Overview

Versal ACAP Clocking Resources Architecture Manual (AM003)

Document ID
AM003
Release Date
2022-05-24
Revision
1.4 English
In VersalĀ® ACAPs, clock management includes:
  • MMCM (analog PLL with extended functions for general purpose clocking usage)
  • XPLL (analog PLL to support XPHY and provide additional general purpose clocking usage)
  • DPLL (MMCM lite version of PLL)

All three clock functions are designed to generate clocking for specific and general purpose tasks in Versal ACAP. The purpose of the MMCM is to generate clocks of different frequencies for various general purpose applications. The other two are designed to fill the needs and special requirements of certain blocks like XPIO while maintaining some secondary, general purpose functionality by supporting a limited subset of the MMCM capabilities that can be used for general clocking purposes.

The following figure provides a more detailed view of the location of clock management elements, MMCM and PLL, in the Versal architecture. Refer to Clock Management MMCM, XPLL, and DPLL for a high-level view of where clock management components are placed within the Versal architecture.

Unlike all previous architectures, Versal ACAP is actually a combination of dedicated or specialized hardware components along with standard programmable logic. Clocking management and structures are no longer formatted within a regular structure; they are only placed where required.

The structure of a device is still divided into clock regions (although not in rigid blocks) which segment the device into functional areas: configurable logic, memory, hard IP, and signal and clock routing. Segmentation in the clock regions makes it possible to model devices to target specified needs and/or markets.

Clock regions with clock management functions are available in a XCVC1902 device. These appear in different compositions in all other Versal ACAPs.

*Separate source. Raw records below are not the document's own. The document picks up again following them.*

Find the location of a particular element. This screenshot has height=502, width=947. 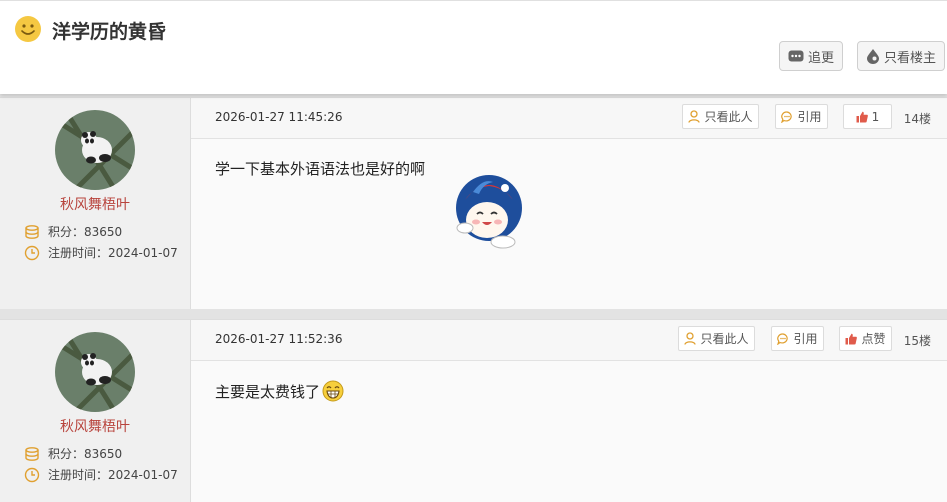

like-label: 点赞 is located at coordinates (874, 339).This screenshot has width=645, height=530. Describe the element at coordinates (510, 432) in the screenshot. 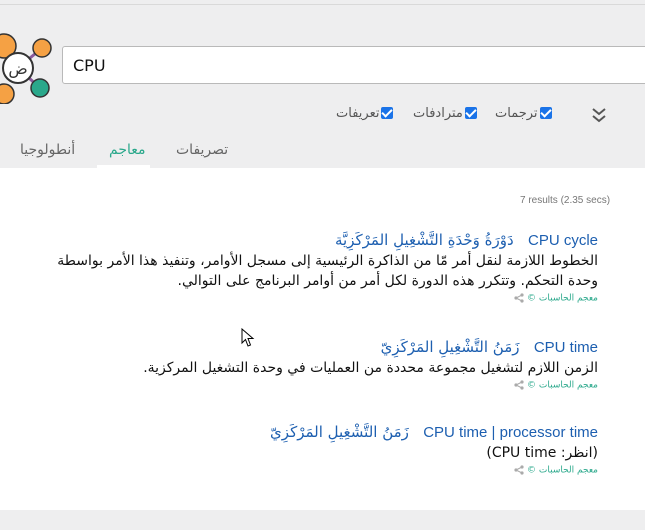

I see `result-term-en: CPU time | processor time` at that location. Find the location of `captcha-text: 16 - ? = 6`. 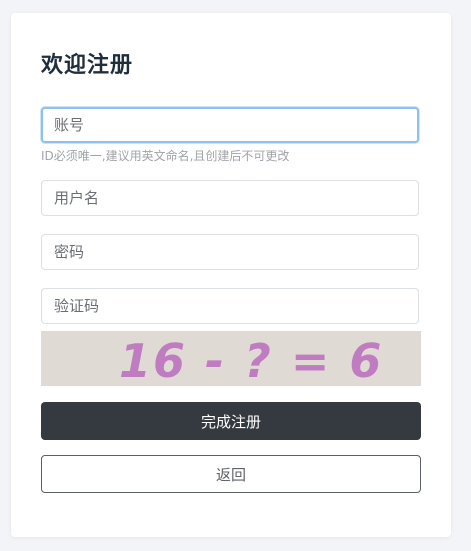

captcha-text: 16 - ? = 6 is located at coordinates (252, 360).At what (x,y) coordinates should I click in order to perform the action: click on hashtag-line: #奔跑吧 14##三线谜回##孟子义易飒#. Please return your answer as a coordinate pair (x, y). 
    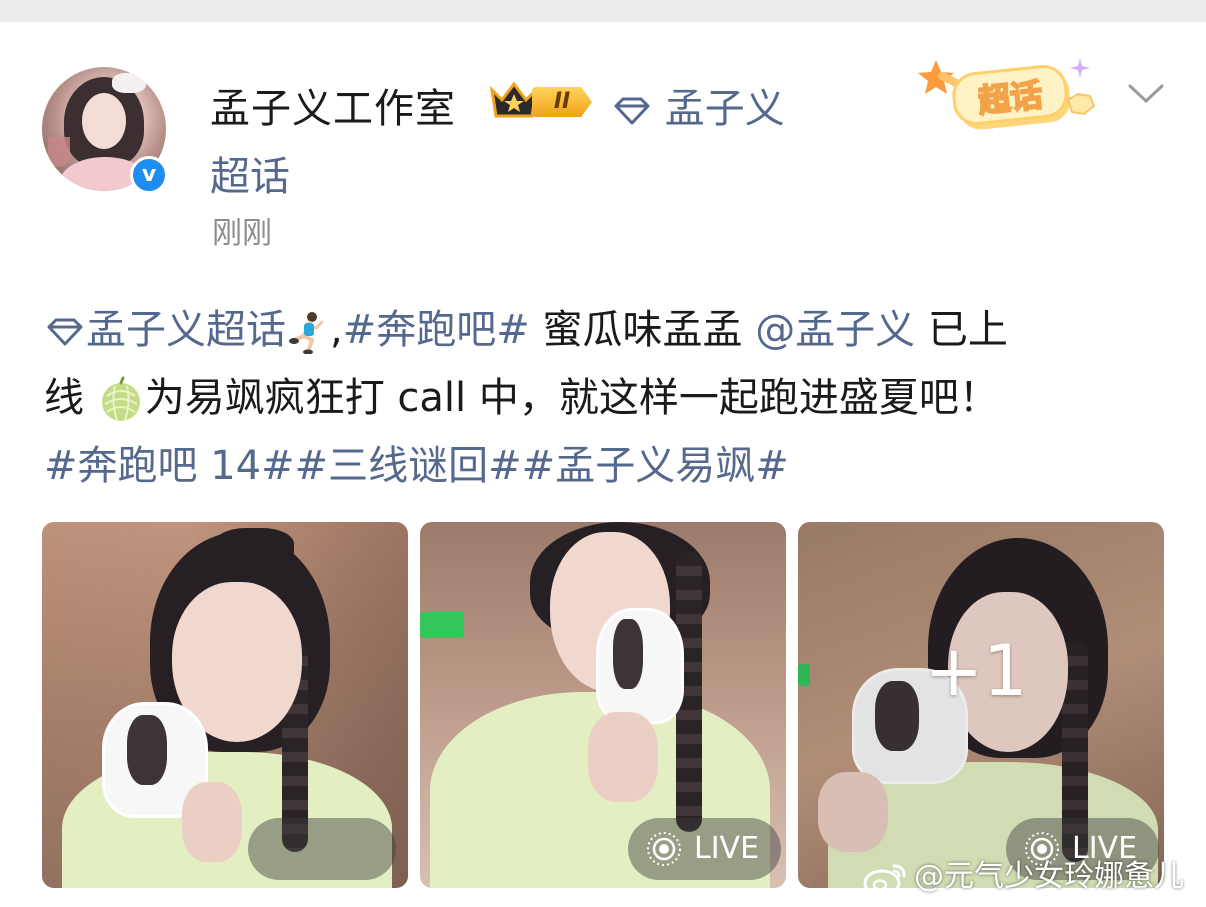
    Looking at the image, I should click on (416, 466).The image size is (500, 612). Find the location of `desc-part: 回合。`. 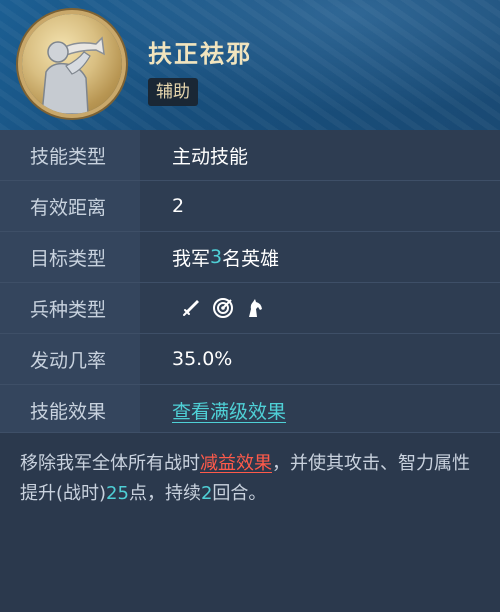

desc-part: 回合。 is located at coordinates (240, 494).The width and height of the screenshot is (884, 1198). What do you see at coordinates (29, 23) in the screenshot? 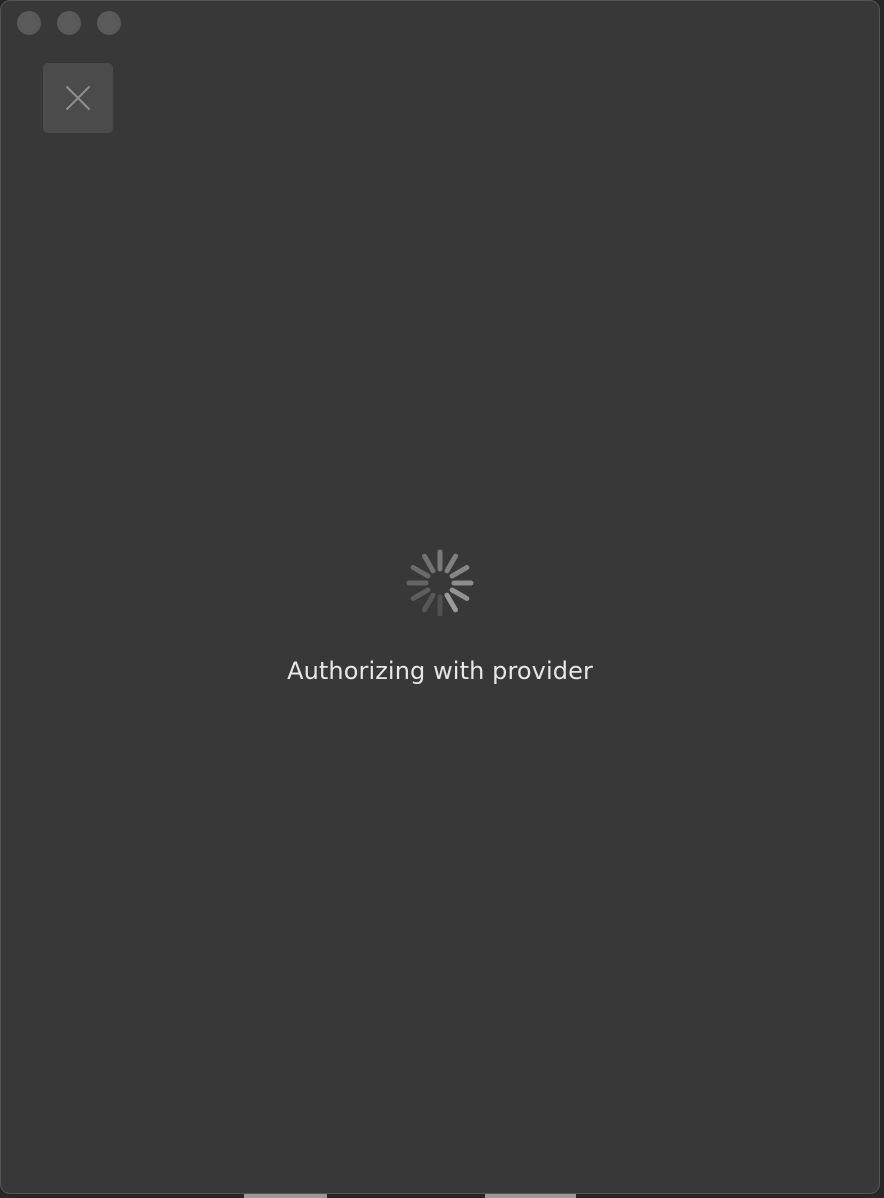
I see `window-close-button` at bounding box center [29, 23].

Top-left and right-half clock region with high-density I/O bank
  • Half-clock region in this device featuring a high-density I/O bank. This is the top side of a clock region because that includes all clock buffers and the horizontal clock spine.
  • A DPLL and clock buffers (24x BUFGT_GT and 41x BUFGT_GT_SYNC) are available to serve the high speed serial GT (GTY, GTH, ...) components and their programmable logic.
  • A DPLL and clock buffers (4x BUFGCE) is available to serve all clock needs of the high-density I/O and required programmable logic. The horizontal clock spine with BUFDIV_LEAF buffers runs from left to right and vice versa over the device.
    Figure 1. Top Left and Right Clock Regions

Left and right clock region with hard-IP blocks
  • In this case, the clock region is used full and half-sized. The top side of the clock region, containing all clock buffers and horizontal clock spine, is used when half a clock region is implemented. On the left side, on the top of the CPM processor, a top half clock region is used.
  • These clock regions are where the hard-IP blocks are: PCIe, DCMAC, ILKN, and others.
  • A DPLL and clock buffers (24x BUFGT_GT and 41x BUFGT_GT_SYNC) are available to serve the high-speed serial GT (GTY, GTH, ...), hard-IP blocks components and their programmable logic. The horizontal clock spine with BUFDIV_LEAF buffers runs from left to right and vice versa over the device.
    Figure 2. Middle Left and Right Clock Regions

Middle buried clock regions
  • Clock regions where a vertical NoC spine passes are regions where in the top side of that clock region 24 BUFG_FABRIC clock buffers are available.
  • All other clock regions only have the horizontal clock spine in the top side of the region.
  • The clock region next to the processor subsystem contain as set of 24 BUFG-PS clock buffers.
Bottom clock regions
  • These are clock regions housing dedicated memory controller IP and high-speed select I/O components.
  • The clock regions are: DPLL, MMCM, a dual-XPLL supplemented with 24 BUFGCE, 8 BUFGCTRL, and 4 BUFGCE_DIV.